We also have a brilliant WhatsApp group and I feel lucky to have a platform where I can speak out if I’m ever struggling. I can give out my advice if anyone else is going through a hard time as well. Some of us have the same mental health diagnosis, for example, I have schizoaffective disorder and so do a few of the boys, so it is nice to know we are in it together! There have been times when I have posted in the WhatsApp group that I am struggling or stressed, they are so quick to respond offering their support and suggesting a phone call or meeting up for a coffee. And the coaches are great as they monitor the group to check if anyone is struggling and needs support.

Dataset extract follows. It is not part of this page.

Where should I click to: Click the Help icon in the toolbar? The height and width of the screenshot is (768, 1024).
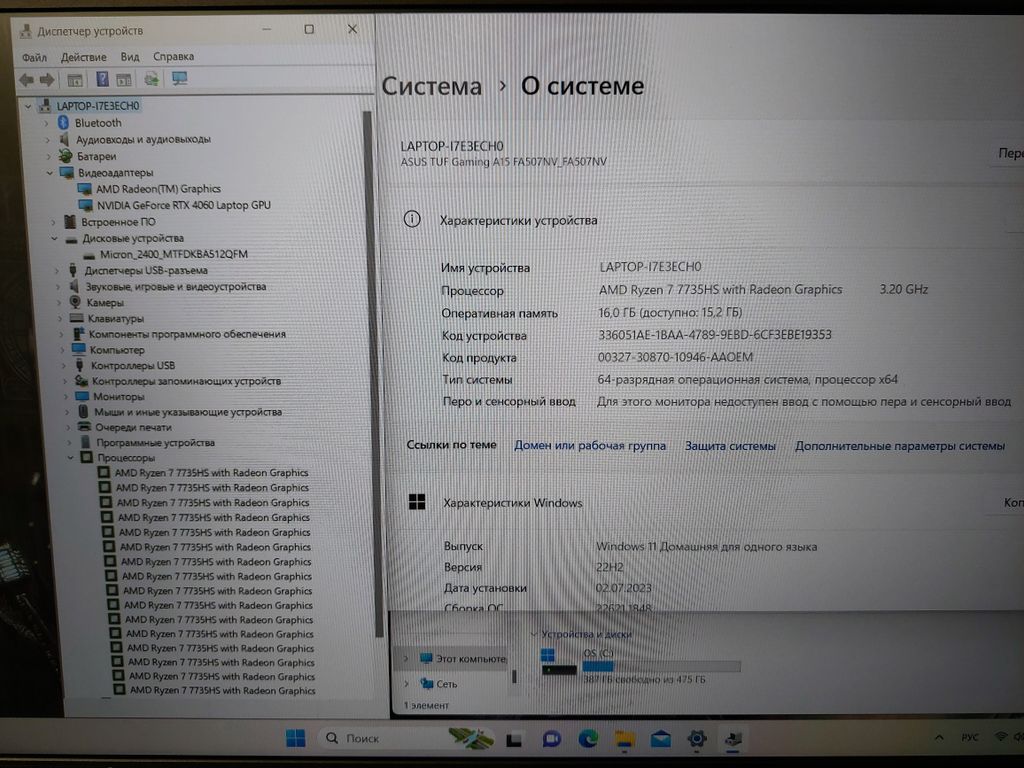coord(102,79)
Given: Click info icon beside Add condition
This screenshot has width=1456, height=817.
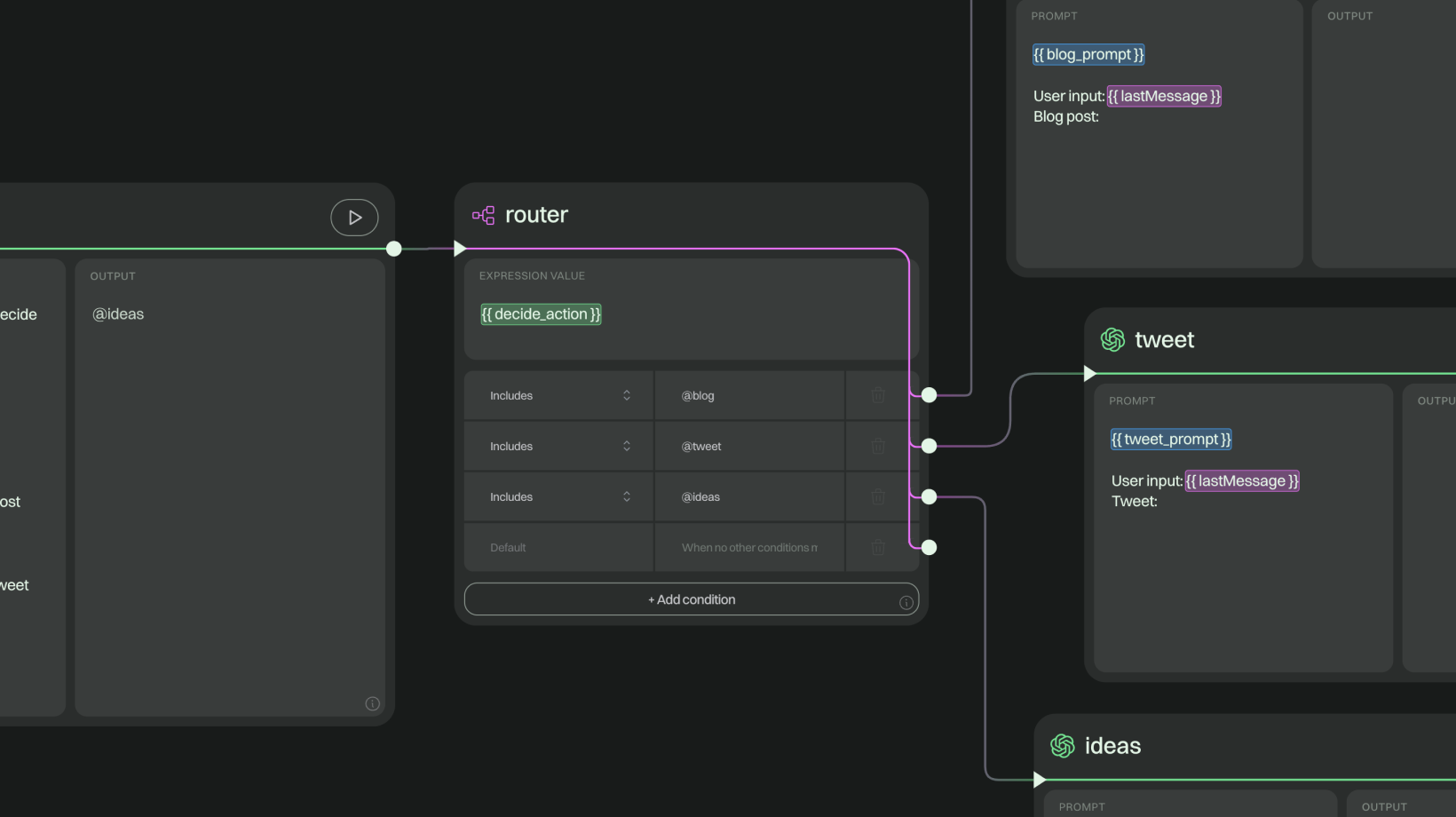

I feel particularly happy that the coaches are always around to support us if we are going through hard times. There was a time a couple of years ago when I was feeling particularly anxious and I expressed this to the group. After this, I found it heart-warming to have plenty of offers to help. One of them came from the main coach that runs the project, who suggested that after that week’s kickabout we sit down inside together and talk it out.

Having a safe space

I remember speaking with him for about half an hour, I shared and unloaded everything that was swirling around inside my head. He made me realise that my cause of anxiety was common and offered plenty of solid advice and solutions. I went from feeling so lost and heavy to having a much clearer head and sense of relief. I will never forget how helpful the chat was. It felt like the best therapy and provided a real turning point for me. I haven’t looked back since then, and my anxiety these days is much lighter. I know that I have a safe space to go again if I need it, which is confidential and free from judgement.

Our coaches are really good and bigging us up when we are doing well (in addition to supporting those struggling). Last year the same coach who helped me with anxiety nominated me for a ‘mental health champion’ award at a local gala event ran by their charity. I was ecstatic when I won that award and still look back on that with great pride. It was a wonderful ‘full circle’ moment compared to when I started the physical activity session all those years ago with poor mental health.

I would highly recommend trying out one of your local physical activity groups if you can. You will be surprised with the amount of benefits you get from them; they often become a vital part of maintaining your mental wellbeing.